### QUOTED TEXT
= = = =

It’s
not been too terrible a year to be a supporter of industrial hemp in the
Bluegrass State. We did, for example,
see a new Commissioner of Agriculture, James Comer, sworn in who just stood up
and endorsed this marvelous plant.
There’s
also been one state official who’s been trying relentlessly to reintroduce
industrial hemp in Kentucky, mostly without a lot of help, and that would be
Senator Joey Pendleton (D) Senate District 3.
Well, anyway, that’s where he was prior to redistricting.
The
truth is that while the bill introduced by him this last legislative session
didn’t get out for a vote in the Senate, Kentucky has already passed a bill that
would allow its farmers to grow industrial hemp.
The big
roadblock is the Drug Enforcement Administration, and while they may not be
convinced of the fact that hemp and its cousin, marijuana, really belong on the
list of schedule one narcotics, this doesn’t mean they won’t stop enforcing this
idiotic inclusion.
This
list, by the way, includes opiates, opiate derivatives, depressants and
stimulants and psychedelic substances.
If you look, you’ll find one little substance in that last grouping,
tetrahydrocannabinol, or THC, and it’s this that industrial hemp has in such
small quantities that it couldn’t even get a fly high.
What
can industrial hemp do? C’mon, get real.

= = = =

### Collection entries
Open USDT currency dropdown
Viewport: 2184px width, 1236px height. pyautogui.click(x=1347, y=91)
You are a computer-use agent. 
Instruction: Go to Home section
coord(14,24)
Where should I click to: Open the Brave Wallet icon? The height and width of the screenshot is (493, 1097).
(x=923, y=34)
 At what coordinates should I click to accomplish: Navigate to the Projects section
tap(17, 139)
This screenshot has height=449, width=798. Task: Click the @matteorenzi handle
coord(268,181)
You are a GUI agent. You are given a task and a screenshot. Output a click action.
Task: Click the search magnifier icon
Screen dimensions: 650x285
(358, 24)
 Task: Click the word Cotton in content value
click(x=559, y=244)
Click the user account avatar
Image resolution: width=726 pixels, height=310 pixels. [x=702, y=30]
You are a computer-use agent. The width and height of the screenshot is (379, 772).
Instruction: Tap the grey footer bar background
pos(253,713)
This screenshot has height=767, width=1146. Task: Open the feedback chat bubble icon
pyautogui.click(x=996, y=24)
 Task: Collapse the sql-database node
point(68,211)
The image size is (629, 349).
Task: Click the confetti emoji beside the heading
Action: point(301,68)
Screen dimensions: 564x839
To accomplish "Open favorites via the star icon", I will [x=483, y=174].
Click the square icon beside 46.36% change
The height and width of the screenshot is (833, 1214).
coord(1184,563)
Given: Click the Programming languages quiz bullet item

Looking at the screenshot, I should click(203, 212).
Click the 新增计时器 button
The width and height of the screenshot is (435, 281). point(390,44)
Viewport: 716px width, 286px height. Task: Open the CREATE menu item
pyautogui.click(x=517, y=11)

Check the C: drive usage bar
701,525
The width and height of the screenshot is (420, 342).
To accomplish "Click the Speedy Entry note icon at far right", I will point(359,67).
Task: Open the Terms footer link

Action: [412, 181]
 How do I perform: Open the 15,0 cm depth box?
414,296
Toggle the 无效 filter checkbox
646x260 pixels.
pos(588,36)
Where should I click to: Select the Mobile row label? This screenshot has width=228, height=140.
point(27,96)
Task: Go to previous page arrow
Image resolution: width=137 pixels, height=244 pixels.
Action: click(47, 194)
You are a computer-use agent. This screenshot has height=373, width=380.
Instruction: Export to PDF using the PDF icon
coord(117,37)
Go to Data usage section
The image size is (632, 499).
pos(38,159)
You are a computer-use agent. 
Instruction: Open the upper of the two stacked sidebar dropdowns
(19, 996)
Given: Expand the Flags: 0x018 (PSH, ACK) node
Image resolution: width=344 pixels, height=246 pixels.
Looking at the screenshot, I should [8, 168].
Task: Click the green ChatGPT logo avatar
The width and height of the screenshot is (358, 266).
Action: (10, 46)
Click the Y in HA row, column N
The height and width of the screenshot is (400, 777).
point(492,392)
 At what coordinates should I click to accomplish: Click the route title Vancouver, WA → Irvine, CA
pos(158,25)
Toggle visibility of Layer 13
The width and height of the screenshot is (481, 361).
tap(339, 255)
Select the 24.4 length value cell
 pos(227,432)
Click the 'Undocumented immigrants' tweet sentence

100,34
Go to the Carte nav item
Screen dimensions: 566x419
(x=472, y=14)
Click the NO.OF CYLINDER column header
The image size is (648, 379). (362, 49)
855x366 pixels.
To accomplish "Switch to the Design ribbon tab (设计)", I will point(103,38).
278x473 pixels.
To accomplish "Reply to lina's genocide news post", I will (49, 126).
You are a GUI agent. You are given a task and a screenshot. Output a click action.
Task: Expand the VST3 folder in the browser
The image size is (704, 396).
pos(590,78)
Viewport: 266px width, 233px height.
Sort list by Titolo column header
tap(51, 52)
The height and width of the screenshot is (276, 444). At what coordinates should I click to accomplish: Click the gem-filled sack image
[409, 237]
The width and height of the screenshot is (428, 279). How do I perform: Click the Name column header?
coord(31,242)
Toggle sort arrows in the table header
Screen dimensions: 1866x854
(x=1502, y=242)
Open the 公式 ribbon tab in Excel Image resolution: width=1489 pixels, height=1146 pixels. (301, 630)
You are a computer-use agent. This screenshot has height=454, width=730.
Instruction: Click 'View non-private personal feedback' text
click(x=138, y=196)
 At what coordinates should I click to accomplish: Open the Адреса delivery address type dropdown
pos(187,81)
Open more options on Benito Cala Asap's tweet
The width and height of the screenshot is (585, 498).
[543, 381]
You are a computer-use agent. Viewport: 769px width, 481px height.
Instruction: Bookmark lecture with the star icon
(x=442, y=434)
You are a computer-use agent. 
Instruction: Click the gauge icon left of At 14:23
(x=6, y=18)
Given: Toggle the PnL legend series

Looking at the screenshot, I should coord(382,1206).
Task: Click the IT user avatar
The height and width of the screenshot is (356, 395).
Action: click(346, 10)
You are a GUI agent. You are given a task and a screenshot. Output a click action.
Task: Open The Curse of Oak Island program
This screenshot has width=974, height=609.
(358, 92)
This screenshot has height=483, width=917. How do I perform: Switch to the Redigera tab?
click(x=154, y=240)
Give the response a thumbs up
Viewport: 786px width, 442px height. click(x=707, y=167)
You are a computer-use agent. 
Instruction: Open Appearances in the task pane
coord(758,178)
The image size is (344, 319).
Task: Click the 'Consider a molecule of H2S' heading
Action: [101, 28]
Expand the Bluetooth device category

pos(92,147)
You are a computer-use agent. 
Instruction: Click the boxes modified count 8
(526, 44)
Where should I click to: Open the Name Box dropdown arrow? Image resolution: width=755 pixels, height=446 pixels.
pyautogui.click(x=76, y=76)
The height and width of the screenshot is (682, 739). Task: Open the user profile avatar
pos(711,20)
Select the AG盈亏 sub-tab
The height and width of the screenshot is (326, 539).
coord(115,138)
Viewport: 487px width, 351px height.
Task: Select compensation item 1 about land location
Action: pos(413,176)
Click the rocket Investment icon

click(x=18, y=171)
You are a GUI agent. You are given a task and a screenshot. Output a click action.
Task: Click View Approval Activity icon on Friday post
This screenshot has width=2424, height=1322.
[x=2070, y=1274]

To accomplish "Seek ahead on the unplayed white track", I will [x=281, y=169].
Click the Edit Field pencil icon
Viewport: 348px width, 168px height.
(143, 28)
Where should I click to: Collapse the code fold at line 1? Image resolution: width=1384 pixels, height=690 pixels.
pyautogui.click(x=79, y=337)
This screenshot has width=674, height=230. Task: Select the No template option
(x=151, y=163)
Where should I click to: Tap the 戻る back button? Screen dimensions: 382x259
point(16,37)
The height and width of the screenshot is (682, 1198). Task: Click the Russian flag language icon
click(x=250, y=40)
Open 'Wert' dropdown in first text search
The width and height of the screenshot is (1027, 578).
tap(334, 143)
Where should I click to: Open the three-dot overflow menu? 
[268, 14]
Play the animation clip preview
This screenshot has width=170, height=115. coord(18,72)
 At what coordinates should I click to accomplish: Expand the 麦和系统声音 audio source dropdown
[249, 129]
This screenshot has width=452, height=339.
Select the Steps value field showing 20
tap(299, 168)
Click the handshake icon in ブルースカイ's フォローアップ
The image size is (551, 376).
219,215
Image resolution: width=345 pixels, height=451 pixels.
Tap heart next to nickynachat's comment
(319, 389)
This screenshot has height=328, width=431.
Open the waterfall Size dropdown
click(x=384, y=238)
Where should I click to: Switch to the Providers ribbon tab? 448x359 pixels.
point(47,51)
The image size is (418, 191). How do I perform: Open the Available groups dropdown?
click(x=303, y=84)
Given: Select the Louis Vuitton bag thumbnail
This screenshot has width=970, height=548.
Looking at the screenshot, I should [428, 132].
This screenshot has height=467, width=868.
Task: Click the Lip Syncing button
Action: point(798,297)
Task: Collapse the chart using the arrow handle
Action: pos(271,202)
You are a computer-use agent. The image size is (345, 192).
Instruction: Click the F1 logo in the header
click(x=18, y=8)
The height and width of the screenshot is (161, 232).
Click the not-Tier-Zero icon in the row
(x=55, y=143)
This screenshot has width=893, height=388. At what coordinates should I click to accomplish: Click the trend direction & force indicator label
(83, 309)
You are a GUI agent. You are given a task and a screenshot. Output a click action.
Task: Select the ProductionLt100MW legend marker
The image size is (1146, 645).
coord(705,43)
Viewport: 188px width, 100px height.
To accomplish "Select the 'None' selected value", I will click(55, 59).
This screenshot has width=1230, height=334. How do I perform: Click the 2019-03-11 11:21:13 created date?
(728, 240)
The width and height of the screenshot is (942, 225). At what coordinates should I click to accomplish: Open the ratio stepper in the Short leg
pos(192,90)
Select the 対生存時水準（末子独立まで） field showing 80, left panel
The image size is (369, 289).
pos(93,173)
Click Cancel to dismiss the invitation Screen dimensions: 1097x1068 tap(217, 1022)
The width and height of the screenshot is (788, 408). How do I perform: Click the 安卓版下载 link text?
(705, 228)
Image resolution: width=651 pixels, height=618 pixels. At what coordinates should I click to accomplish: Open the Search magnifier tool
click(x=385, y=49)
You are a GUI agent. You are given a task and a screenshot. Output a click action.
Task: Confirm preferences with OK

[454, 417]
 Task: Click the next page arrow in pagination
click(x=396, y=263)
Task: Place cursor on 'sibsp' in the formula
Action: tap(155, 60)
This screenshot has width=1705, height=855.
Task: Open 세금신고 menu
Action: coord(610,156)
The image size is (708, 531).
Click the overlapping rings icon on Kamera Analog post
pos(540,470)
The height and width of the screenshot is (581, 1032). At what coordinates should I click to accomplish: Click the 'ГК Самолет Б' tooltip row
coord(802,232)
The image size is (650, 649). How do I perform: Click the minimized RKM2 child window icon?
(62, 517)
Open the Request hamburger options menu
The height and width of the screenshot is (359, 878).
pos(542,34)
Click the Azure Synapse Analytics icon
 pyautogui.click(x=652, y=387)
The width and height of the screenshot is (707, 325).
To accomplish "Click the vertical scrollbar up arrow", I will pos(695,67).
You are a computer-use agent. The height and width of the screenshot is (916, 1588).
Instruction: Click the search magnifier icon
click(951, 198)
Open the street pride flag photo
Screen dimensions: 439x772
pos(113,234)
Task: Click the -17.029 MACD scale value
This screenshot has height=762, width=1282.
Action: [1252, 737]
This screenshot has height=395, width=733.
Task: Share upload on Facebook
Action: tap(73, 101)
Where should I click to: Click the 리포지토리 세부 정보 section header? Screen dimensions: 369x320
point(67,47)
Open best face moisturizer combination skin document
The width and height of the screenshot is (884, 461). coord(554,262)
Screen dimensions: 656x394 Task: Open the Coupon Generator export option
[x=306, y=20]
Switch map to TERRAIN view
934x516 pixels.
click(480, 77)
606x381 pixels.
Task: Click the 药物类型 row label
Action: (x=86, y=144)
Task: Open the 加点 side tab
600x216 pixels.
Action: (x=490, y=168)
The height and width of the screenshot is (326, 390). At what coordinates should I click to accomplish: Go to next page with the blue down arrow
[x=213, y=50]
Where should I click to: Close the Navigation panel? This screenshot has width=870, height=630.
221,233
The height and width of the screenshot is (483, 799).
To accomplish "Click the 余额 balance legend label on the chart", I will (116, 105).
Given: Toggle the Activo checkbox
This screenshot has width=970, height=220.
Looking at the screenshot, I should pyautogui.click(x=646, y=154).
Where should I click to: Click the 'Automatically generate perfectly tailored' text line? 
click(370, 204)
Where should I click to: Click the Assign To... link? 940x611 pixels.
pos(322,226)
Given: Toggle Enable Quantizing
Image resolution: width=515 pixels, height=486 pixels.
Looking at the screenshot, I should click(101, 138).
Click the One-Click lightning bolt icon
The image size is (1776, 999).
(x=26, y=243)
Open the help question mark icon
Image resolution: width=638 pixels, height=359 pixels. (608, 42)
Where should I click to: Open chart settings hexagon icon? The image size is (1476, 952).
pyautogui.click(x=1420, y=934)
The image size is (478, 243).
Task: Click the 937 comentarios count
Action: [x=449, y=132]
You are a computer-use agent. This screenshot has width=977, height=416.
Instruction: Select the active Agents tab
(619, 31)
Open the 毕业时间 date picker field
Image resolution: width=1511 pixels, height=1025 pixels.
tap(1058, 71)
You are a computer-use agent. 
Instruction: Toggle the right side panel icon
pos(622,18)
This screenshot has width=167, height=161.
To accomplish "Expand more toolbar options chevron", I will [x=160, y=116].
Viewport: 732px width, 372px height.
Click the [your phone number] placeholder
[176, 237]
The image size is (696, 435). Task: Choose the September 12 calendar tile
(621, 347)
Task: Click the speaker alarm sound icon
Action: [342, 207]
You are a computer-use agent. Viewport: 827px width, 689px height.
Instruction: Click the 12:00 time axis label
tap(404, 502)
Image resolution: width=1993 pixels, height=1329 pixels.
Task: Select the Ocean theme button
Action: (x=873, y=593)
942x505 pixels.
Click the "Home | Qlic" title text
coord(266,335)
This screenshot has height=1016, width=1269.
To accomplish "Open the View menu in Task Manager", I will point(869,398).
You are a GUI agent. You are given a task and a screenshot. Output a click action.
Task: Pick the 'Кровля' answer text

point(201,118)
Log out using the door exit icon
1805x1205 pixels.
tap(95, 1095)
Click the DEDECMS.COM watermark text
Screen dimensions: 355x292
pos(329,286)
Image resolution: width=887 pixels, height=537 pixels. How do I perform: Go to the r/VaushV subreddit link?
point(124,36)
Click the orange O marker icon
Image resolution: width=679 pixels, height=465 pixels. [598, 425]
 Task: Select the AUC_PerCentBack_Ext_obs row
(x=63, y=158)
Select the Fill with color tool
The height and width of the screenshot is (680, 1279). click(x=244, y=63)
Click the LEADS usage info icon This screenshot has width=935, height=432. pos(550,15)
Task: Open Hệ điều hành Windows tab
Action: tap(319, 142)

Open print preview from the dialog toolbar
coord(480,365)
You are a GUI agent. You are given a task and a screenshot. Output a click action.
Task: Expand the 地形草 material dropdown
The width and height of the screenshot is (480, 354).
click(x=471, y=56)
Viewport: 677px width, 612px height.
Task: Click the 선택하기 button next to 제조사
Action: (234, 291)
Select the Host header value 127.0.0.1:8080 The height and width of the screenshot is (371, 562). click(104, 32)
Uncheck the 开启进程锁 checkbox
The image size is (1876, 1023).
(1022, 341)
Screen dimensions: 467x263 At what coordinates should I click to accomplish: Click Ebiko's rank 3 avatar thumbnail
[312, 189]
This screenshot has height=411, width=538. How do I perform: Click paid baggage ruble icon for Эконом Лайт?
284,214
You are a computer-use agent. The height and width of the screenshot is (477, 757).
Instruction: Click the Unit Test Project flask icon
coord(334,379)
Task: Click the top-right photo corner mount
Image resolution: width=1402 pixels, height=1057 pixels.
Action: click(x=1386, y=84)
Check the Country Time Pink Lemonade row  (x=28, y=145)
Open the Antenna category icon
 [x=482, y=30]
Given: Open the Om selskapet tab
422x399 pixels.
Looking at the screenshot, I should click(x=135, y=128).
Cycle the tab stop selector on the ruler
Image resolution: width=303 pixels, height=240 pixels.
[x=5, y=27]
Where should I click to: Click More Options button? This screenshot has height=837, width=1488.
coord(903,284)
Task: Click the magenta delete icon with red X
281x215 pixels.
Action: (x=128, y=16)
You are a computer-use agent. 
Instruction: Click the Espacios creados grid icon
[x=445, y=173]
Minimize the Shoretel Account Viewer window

= = = =

### PROBLEM SET
1) Which federal agency does the industrial hemp text call the big roadblock?
2) Rewrite the records from their start through the line containing "coord(268,181)", requests included, multiplying every number in the answers (the click coordinates and the viewport size) by 1.4. Round to whole numbers, with halves going up.

### ANSWERS BELOW
1) The Drug Enforcement Administration.

2)
Open USDT currency dropdown
Viewport: 3058px width, 1730px height. pyautogui.click(x=1886, y=127)
You are a computer-use agent. 
Instruction: Go to Home section
coord(20,34)
Where should I click to: Open the Brave Wallet icon? The height and width of the screenshot is (493, 1097).
(x=1292, y=48)
 At what coordinates should I click to accomplish: Navigate to the Projects section
tap(24, 195)
This screenshot has height=449, width=798. Task: Click the @matteorenzi handle
coord(375,253)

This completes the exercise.